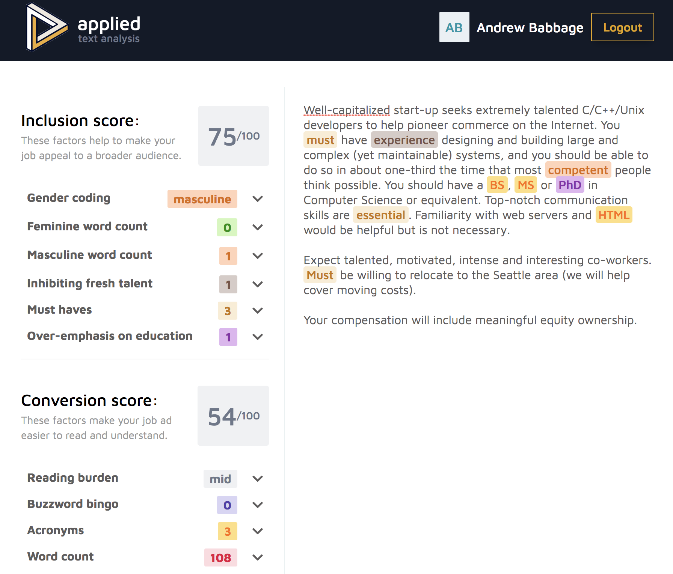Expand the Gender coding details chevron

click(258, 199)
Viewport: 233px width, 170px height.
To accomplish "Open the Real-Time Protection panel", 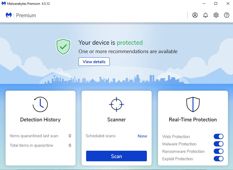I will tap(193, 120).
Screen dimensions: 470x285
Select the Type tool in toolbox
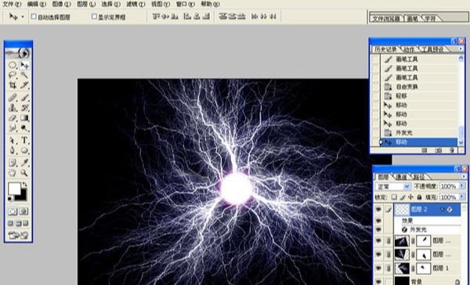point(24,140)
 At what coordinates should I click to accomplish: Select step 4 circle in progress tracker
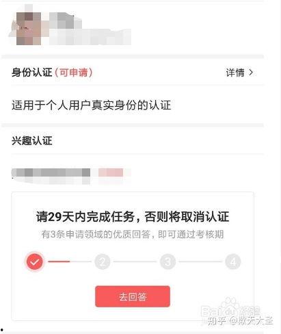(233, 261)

════════════════

Required action – Repeat each line word for word, from the one with "At what coordinates" down to the last line of the data, and keep the pictures out of it.

Response for this exercise –
 At what coordinates should I click to accomplish: Select step 4 circle in progress tracker
(233, 261)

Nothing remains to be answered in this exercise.